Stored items
▼

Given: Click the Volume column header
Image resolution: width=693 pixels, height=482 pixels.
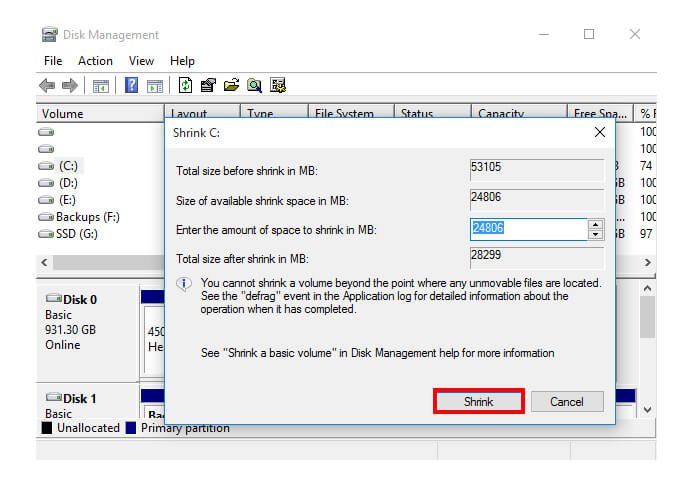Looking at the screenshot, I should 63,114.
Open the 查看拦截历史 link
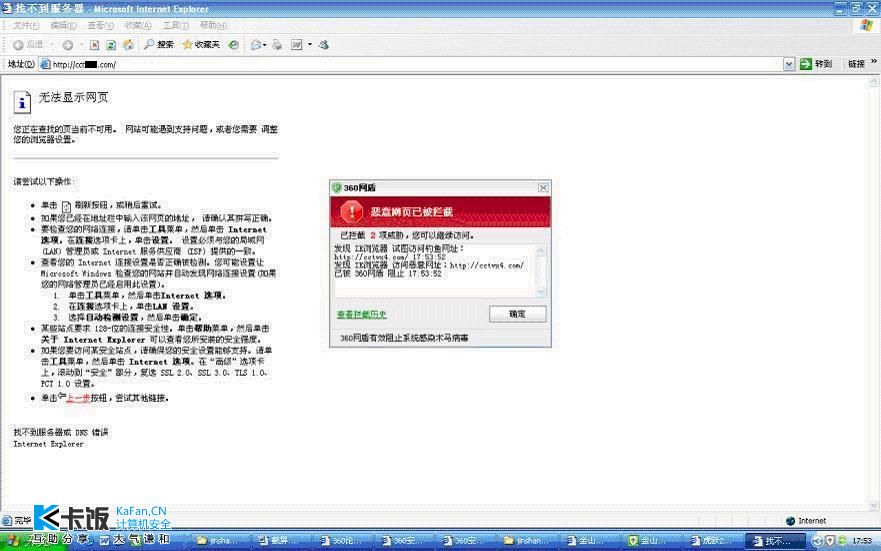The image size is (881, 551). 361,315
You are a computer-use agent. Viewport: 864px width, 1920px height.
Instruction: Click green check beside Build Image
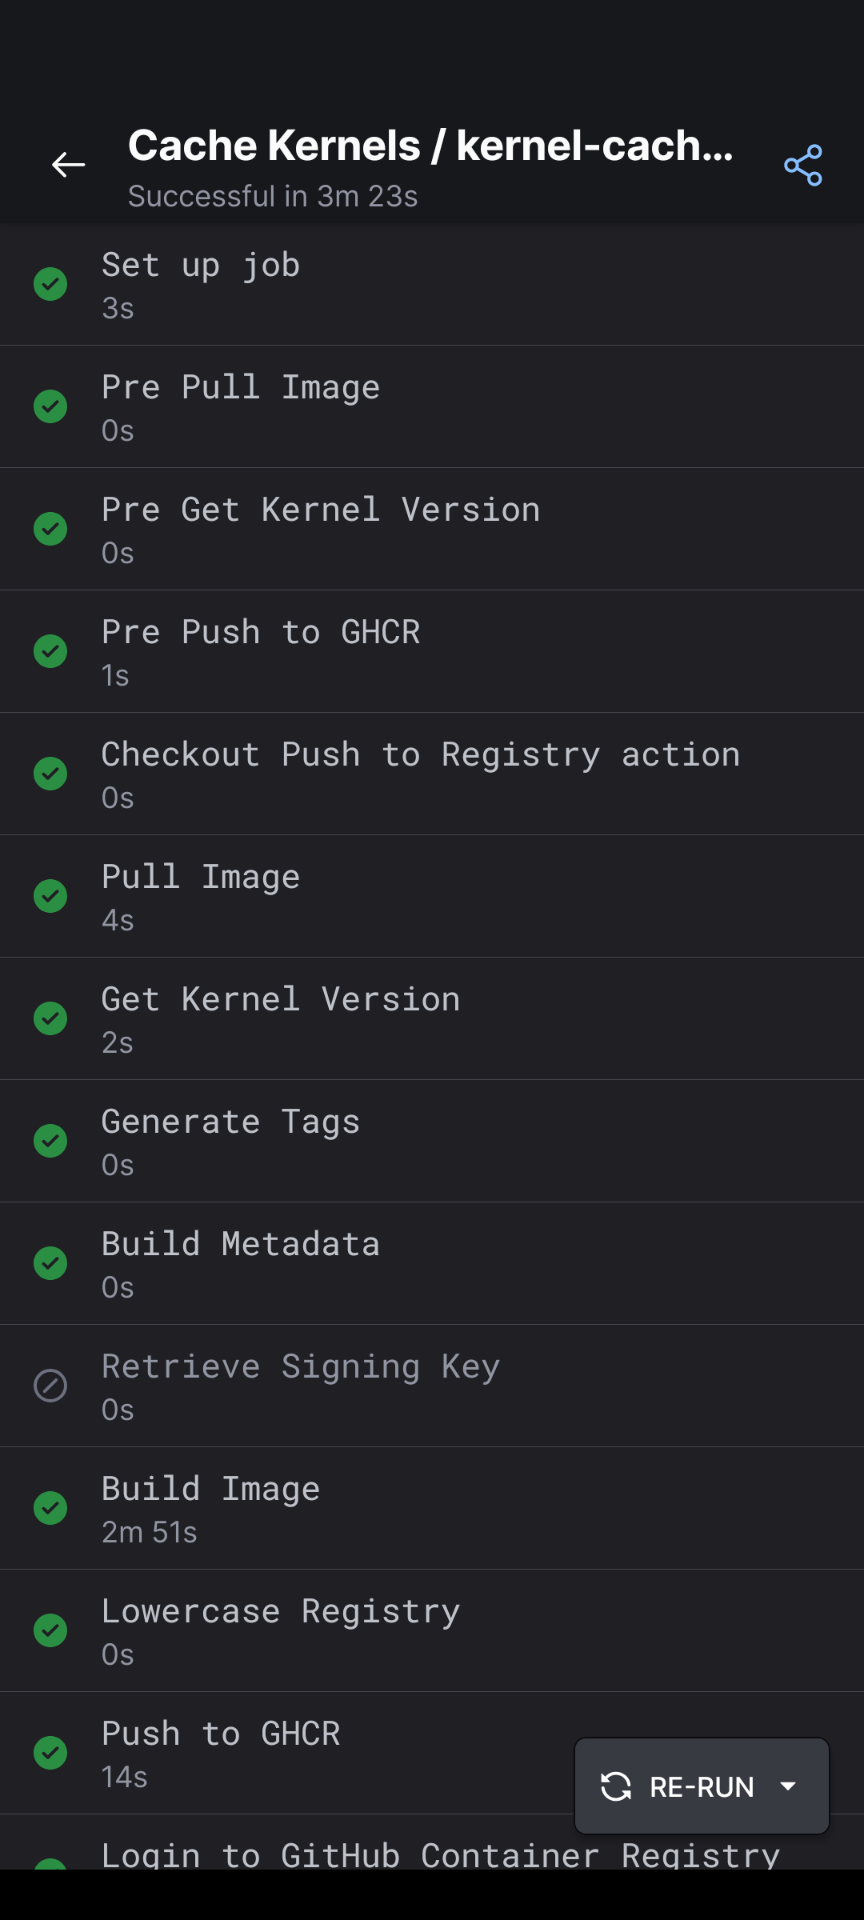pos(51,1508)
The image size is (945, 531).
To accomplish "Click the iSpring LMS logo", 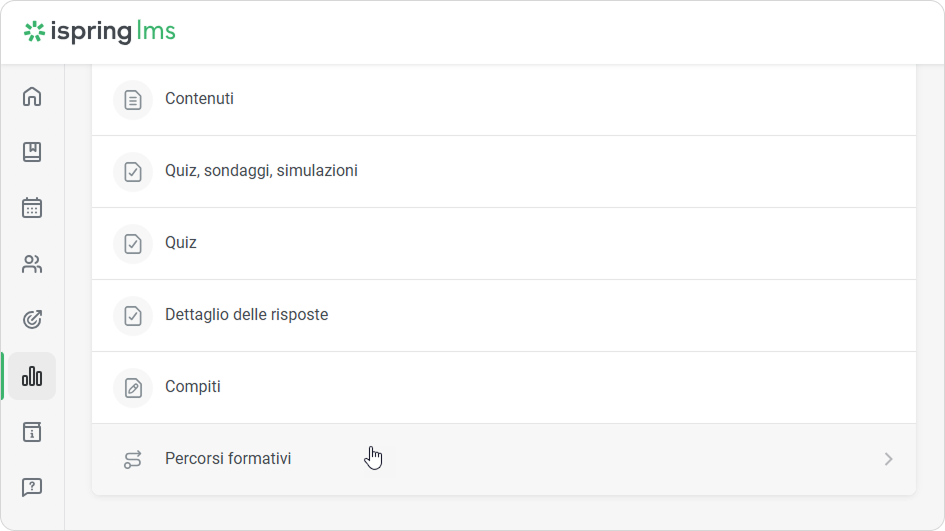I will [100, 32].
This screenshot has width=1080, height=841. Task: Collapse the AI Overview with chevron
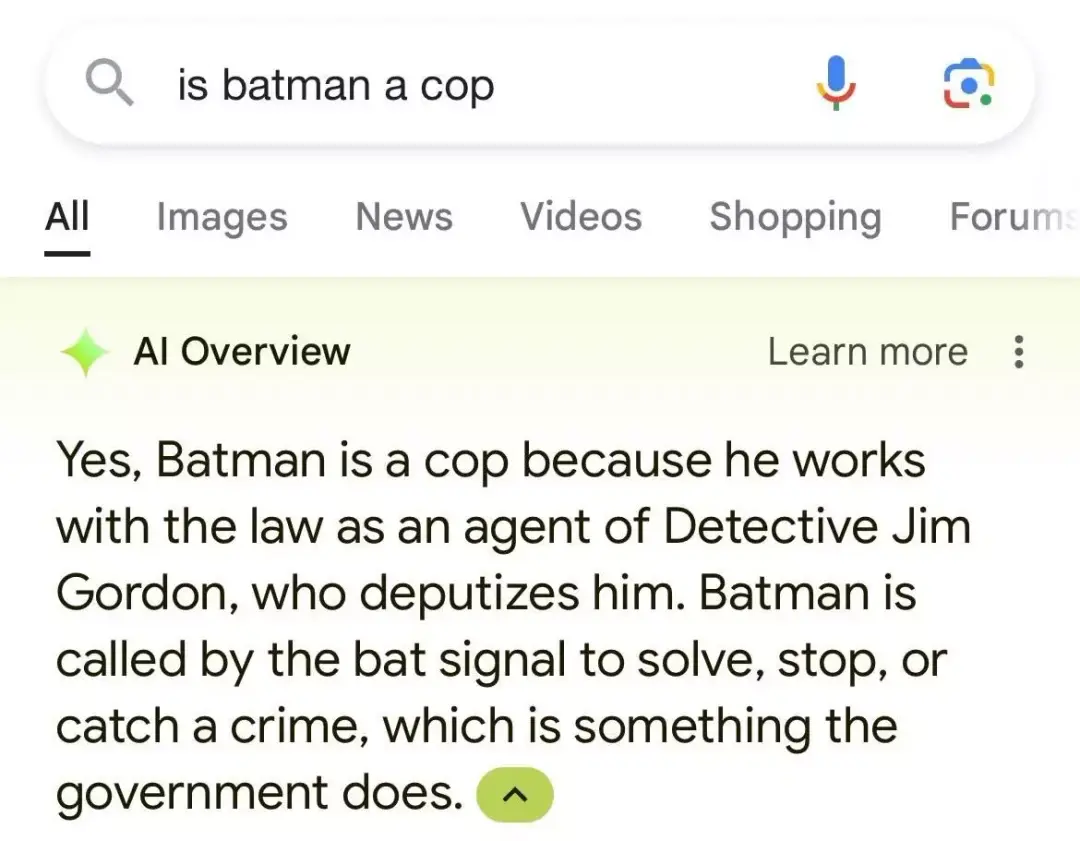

▲

_REQUIRED ACTION_
The answer must be the lines of the entries above, written out exactly from the first through the one with "You are a computer-use", and no pictures.

_TASK SOLUTION_
Given: Click the Volume column header
Image resolution: width=693 pixels, height=482 pixels.
Looking at the screenshot, I should 63,114.
Open the 查看拦截历史 link
The image size is (881, 551). 361,315
You are a computer-use agent. Viewport: 864px width, 1920px height.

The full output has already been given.